Problem> Would you please copy the part of the material below that opens with the line containing "Where should I click to: Expand" and closes with the line containing "You are a computer-use agent. The"? Copy it exactly, and only it.

Information>
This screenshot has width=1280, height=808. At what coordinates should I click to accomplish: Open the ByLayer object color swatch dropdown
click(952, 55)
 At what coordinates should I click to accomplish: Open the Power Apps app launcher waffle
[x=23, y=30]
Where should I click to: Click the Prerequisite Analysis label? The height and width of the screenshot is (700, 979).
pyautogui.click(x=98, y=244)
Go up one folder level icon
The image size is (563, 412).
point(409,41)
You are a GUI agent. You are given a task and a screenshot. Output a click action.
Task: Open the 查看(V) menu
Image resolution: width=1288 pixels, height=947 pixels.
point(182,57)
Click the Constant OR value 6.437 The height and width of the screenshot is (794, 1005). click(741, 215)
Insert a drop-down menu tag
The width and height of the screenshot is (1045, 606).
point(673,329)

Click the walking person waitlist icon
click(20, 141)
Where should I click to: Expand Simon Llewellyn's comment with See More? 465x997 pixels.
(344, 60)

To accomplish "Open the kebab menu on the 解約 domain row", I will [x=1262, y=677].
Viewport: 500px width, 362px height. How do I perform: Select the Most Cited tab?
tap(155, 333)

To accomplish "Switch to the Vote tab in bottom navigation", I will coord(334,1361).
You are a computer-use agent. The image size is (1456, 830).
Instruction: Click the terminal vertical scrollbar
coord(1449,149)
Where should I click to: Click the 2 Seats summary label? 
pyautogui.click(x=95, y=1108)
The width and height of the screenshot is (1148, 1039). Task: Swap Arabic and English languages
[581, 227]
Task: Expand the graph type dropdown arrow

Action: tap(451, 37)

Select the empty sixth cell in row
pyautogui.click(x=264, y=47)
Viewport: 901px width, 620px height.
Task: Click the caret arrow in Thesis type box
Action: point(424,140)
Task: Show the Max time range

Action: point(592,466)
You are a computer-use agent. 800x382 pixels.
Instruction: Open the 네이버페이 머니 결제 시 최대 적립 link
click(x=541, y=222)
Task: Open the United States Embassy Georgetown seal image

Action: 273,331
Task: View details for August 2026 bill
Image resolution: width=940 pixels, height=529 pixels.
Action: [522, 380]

Output of the task>
Where should I click to: Expand Simon Llewellyn's comment with See More? 465x997 pixels.
(344, 60)

To accomplish "Open the kebab menu on the 解約 domain row", I will [x=1262, y=677].
Viewport: 500px width, 362px height. How do I perform: Select the Most Cited tab?
tap(155, 333)

To accomplish "Switch to the Vote tab in bottom navigation", I will coord(334,1361).
You are a computer-use agent. The image size is (1456, 830).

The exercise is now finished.